Eileen MaleyEileen Maley retired in July 2015 after working a total of 42 years for NCTE and serving over 15 years as the CCCC Convention Manager. Any CCCC Chair will tell you that Eileen helped to make every conference what it was, working tirelessly and with excellent humor behind the scenes. She was there to address every question, every idea, every concern—and with a smile and an excellent joke to top it all off.

Below are excerpts from messages sent by some recent CCCC Chairs who wanted to thank Eileen one last time.


 

Joyce CarterIf I can be considered the desk general of a military campaign, Eileen Maley was my best field marshal. I’d move a piece on the big map of the battlefield, and then, often much more quickly than I would have expected, she’d write me to say it was done.  The bridge was captured, the train depot secured, the supply lines beefed up.

That sort of big-picture-coupled-with-detailed-implementation relationship is what made Tampa work.  It’s what allowed me to dream and plan big, knowing that Eileen had the logistical experience to make those ideas happen.  She was a fabulous partner to my academic team and will be missed.

Joyce Carter

  

Howard TinbergUpon becoming program chair, I knew that I was in good hands when Eileen sent me a clear and full timeline of all my responsibilities and benchmarks.  Bless you for that, Eileen.  It was a life-saver.

My most vivid image of Eileen is of her walking the halls of the convention center, usually with Jacqui Biddle, the two of them, decked out in multiple badges, comfortable walking shoes—ready to head wherever they were needed:  a problem with tech,  a last minute mix-up in rooms, you name it they were on it.    Eileen was a pro’s pro:  unflappable, and able to find humor in just about anything.   And a glass of wine, she realized, would ease all the rest.   

Howard Tinberg

 

Chris AnsonPlanning a huge convention almost immediately after being elected into the Officer’s rotation is a deep-end-of-the-pool experience.
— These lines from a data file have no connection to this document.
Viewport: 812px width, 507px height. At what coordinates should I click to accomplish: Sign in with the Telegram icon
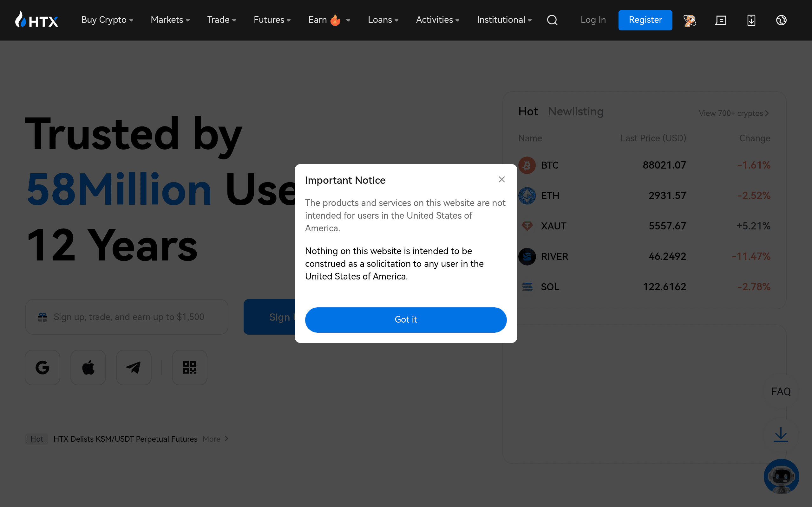click(x=134, y=368)
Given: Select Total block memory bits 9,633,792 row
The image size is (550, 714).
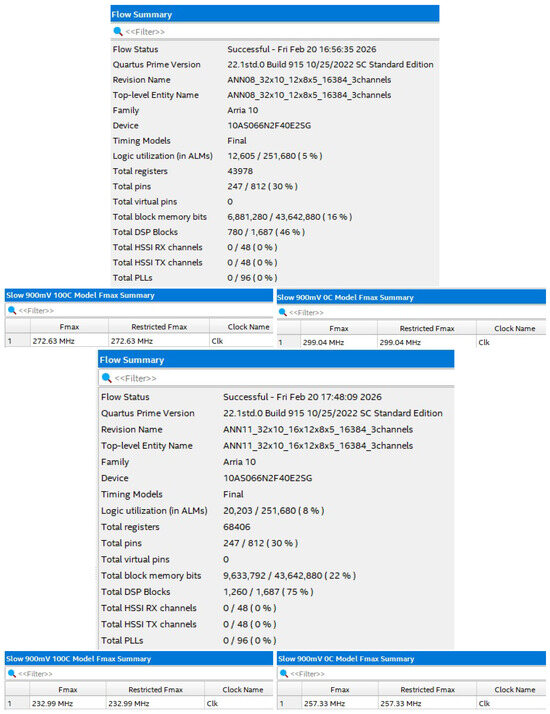Looking at the screenshot, I should [x=276, y=576].
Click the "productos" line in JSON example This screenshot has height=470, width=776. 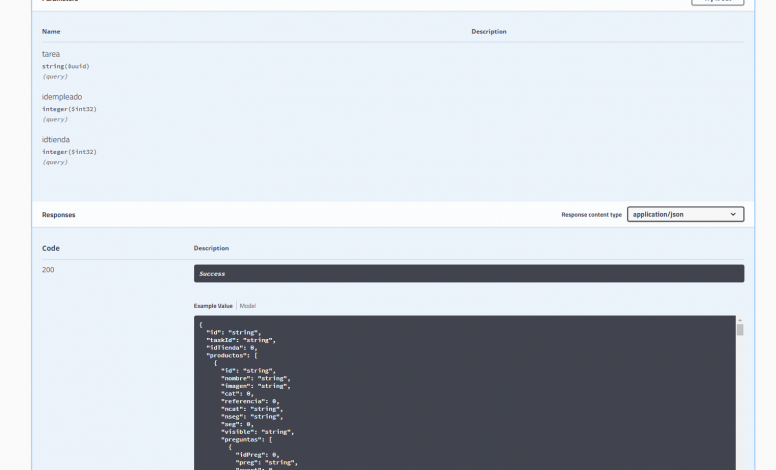[232, 355]
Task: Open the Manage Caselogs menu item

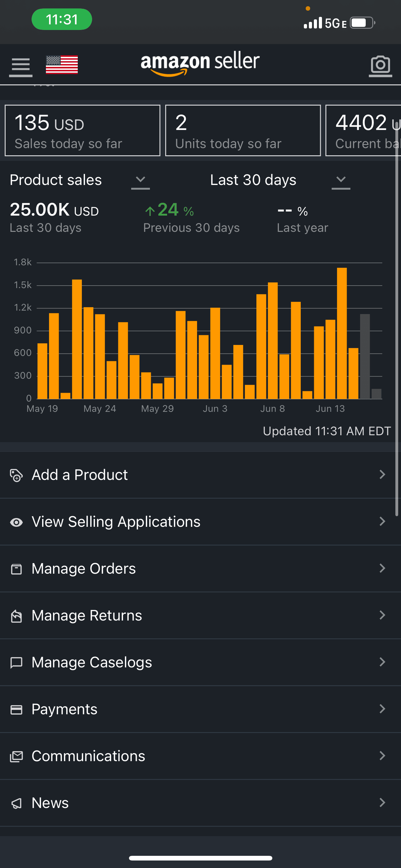Action: click(x=92, y=662)
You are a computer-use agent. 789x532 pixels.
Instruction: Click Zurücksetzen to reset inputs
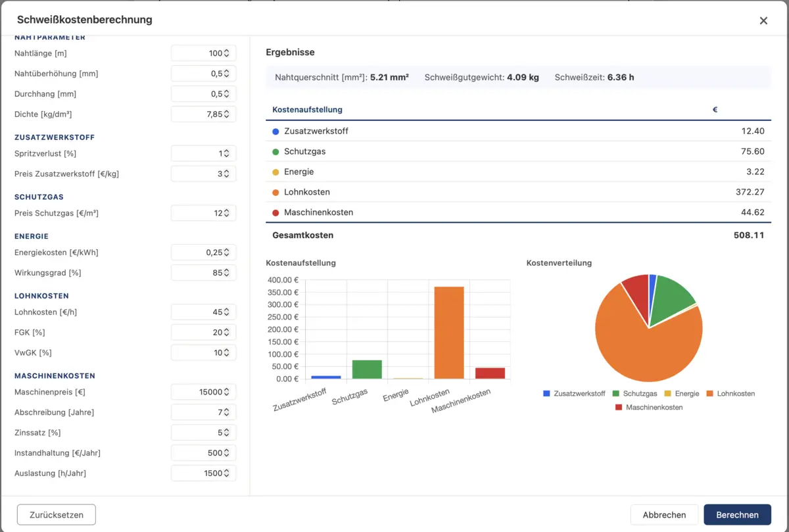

A lot of helpful advice comes from past program chairs. But for me and so many other Assistant Chairs of CCCC, Eileen Maley was a godsend. It wasn’t just that she knew everything about what would happen, good and bad, before and during the convention—and how to plan for it—but that she made it all seem like it could be done without a loss of mind or spirit. Imagine sending off a panicked email about some forgotten detail or leaving a gaspy urgent phone message and then hearing back from Eileen in . . . five minutes. Every time. Eileen seemed to be everywhere. Nowhere was this more visible than at the convention itself, where at every turn of a hallway there she’d be, holding her pager and cell phone and a batch of papers, ready to ward off the next possible catastrophe. I kept wondering whether Eileen ever wound down and put the conference out of her mind and turned off her cell phone and pager and stopped worrying about a million small details. So I told her that the blues band we commissioned to play at the opening session was doing a gig at a nearby venue on Saturday of the convention and urged her to show up. I figured she’d be roaming the cavernous spaces of the convention center all evening. But I’d tried.
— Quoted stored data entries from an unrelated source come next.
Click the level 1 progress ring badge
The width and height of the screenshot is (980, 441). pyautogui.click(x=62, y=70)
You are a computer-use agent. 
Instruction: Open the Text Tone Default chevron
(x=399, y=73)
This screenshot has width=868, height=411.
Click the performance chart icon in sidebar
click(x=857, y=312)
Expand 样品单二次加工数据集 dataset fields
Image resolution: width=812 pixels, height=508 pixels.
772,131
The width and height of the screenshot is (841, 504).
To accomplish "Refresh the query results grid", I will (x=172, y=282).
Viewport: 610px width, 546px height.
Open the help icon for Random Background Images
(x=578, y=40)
My family and I went to the blues club that night, and to my surprise and delight, there was Eileen with friends and family at a large table near the stage. We joined them, and for a couple of hours, we forgot about the convention, CCCC, and all the little glitches (that only Eileen was aware of anyway).

At 6:30 the next morning, she was starting all over again, cell phone and pager in hand. Thanks, Eileen, for all your years of service to our organization, and for your friendship and so-wise counsel. So many of us are in your debt.

Chris Anson

 

Marilyn ValentinoWhen CCCC wants a top-notch convention, who you gonna call?  Eileen.  If there’s something weird and it don’t look good, who you gonna call? Eileen.

Over the years, she has guided us meticulously through the rigors of Stage 2 reviews, and searched for affordable, accessible properties, always keeping in mind budget-conscious attendees. With the 2009 San Francisco convention, I witnessed how, through her trusted working relationships, she could solve sticky problems and even negotiate complimentary facilities.  During conferences, she was the first one to check operations, greet faculty, remind presenters where they were supposed to be, and the last to leave special events. Now, we’ll miss her combing the hallways in tennis shoes with clip board. We’ll miss her knowledge of everything, and her patience with our many questions.  Thanks Eileen for always going the extra mile!

Marilyn Valentino

 

Charles BazermanUntil you have been through it, you can’t know how complex organizing the C’s conference is. Eileen has been there, done that.  I really mean done that.  More times than she probably cares to remember. But she is really good at it–identifying venues, negotiating great deals, getting the financials right, organizing logistic and academic processes, and herding all the voluntary labor to keep processes on schedule.  Then she fields all the questions and confusions from the membership so that all arrive happy and ready to engage.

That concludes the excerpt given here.